第5話 翼の部屋で

 仕事が終わったらすぐに向かう。

 早く会いたい。

 急いで向かう近藤係長の家はもう何度目の訪問だったか?


 今夜も熱い情事が待っているのだろうか。


(早く翼に抱かれたい)


 最近の私はおかしい。

 自分でも色気のことばかり翼と交わすベッドでのキスや翼の肌の感触やスーツ姿ではない裸の姿ばかり考えてしまっていた。

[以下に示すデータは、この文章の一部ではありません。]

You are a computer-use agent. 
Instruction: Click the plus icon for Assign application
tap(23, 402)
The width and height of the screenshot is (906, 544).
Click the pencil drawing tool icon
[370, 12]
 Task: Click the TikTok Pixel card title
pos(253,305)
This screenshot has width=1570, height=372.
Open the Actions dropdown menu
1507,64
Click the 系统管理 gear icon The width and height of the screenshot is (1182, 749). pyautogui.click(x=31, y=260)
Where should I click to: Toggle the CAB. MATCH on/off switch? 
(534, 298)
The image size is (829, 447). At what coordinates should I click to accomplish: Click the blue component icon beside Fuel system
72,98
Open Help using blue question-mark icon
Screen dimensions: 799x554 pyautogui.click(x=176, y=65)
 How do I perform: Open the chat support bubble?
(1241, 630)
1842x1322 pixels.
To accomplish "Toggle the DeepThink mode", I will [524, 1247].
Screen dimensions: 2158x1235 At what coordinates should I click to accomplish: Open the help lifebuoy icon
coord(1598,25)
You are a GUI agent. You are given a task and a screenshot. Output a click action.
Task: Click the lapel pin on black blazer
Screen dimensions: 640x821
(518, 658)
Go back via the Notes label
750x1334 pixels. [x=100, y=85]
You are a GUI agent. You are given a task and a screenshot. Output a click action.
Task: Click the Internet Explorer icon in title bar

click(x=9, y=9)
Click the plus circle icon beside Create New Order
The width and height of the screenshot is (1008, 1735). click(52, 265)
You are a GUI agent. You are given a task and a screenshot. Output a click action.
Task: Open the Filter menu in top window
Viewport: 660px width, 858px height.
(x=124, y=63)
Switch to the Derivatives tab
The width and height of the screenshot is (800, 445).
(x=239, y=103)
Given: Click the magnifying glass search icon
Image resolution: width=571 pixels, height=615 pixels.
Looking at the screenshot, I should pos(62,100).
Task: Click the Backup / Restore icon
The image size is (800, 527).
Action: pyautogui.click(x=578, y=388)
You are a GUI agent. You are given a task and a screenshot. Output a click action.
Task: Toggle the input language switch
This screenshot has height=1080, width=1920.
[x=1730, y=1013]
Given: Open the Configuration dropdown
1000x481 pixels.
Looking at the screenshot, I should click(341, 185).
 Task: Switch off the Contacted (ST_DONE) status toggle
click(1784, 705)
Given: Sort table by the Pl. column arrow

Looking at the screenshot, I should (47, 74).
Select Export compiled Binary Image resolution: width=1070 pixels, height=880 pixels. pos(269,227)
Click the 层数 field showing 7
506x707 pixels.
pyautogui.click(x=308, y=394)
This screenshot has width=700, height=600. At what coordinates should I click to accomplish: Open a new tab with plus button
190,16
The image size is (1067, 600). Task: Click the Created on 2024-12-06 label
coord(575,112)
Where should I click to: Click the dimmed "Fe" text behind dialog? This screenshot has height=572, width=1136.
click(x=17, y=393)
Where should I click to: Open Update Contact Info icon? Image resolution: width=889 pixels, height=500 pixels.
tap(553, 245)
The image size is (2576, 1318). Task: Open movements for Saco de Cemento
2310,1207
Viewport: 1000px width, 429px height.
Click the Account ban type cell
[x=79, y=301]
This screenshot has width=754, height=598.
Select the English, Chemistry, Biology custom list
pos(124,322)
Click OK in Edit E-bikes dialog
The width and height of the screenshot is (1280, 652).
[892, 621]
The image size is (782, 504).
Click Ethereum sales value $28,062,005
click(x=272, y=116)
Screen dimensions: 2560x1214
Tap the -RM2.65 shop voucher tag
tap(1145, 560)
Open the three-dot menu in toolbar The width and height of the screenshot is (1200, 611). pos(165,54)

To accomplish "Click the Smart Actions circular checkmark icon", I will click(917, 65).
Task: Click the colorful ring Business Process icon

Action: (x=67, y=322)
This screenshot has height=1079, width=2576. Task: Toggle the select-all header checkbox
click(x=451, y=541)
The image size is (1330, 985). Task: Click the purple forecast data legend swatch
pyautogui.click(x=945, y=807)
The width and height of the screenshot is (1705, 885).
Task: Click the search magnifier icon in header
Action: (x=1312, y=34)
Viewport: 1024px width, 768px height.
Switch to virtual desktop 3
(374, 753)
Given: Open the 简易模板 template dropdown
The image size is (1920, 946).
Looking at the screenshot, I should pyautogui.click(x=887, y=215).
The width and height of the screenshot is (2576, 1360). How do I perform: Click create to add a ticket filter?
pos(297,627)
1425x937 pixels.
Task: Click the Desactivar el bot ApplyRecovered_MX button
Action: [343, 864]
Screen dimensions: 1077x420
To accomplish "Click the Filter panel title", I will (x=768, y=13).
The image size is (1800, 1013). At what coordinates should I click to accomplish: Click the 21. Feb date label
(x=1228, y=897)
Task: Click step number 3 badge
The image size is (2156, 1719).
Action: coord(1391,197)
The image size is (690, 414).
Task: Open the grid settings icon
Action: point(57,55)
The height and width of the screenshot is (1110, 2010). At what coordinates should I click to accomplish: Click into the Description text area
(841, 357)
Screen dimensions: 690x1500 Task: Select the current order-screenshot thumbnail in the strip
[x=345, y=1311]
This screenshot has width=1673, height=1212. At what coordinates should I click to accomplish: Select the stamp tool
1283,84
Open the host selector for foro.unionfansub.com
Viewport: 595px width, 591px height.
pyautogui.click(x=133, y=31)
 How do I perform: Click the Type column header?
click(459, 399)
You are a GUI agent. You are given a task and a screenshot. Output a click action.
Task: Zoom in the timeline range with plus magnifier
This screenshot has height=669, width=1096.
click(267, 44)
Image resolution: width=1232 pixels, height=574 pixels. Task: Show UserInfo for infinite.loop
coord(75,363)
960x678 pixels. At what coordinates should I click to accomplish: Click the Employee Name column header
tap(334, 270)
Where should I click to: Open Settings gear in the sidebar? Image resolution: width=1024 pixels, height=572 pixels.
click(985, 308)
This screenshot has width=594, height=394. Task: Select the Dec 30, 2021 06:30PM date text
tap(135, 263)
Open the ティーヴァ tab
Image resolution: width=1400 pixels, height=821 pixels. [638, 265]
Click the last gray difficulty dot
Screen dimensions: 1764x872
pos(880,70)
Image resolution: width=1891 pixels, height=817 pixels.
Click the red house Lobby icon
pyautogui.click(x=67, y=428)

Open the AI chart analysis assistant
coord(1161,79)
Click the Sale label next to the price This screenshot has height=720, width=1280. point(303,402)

 係長を翼を満足させられ続ければ婚約者を捨てて私の方に来てくれるんじゃないかと淡い期待をいつしかいだいていた。


 デパートで新しい下着をいくつも試着して少し際どいデザインの物や可愛いもの黒の下着や少し透けた感じのものを選んでいく。

 翼が好きそうな組み合わせも新調していった。


 翼に夢中になればなるほどに私はどんどん大胆になっていく。


 深みにハマっていく。

 

 いつか必ず辛くなるのは分かっていたのに。


 このあいだは煙草が苦手な私に気を使ってベランダで煙草をくゆらす翼の後ろ姿に、胸がぎゅうっと切なくなって結局私はベランダに出た。


 私が後ろから翼の背中を抱くと彼は笑った。


「もう一度したくなったのか?」

 翼は私に抱かれたまま私の腕に左手を添えた。

 煙草を持つ右手は所在なさげに空中に止まっていた。


 ゆらゆらと煙が上がっていた。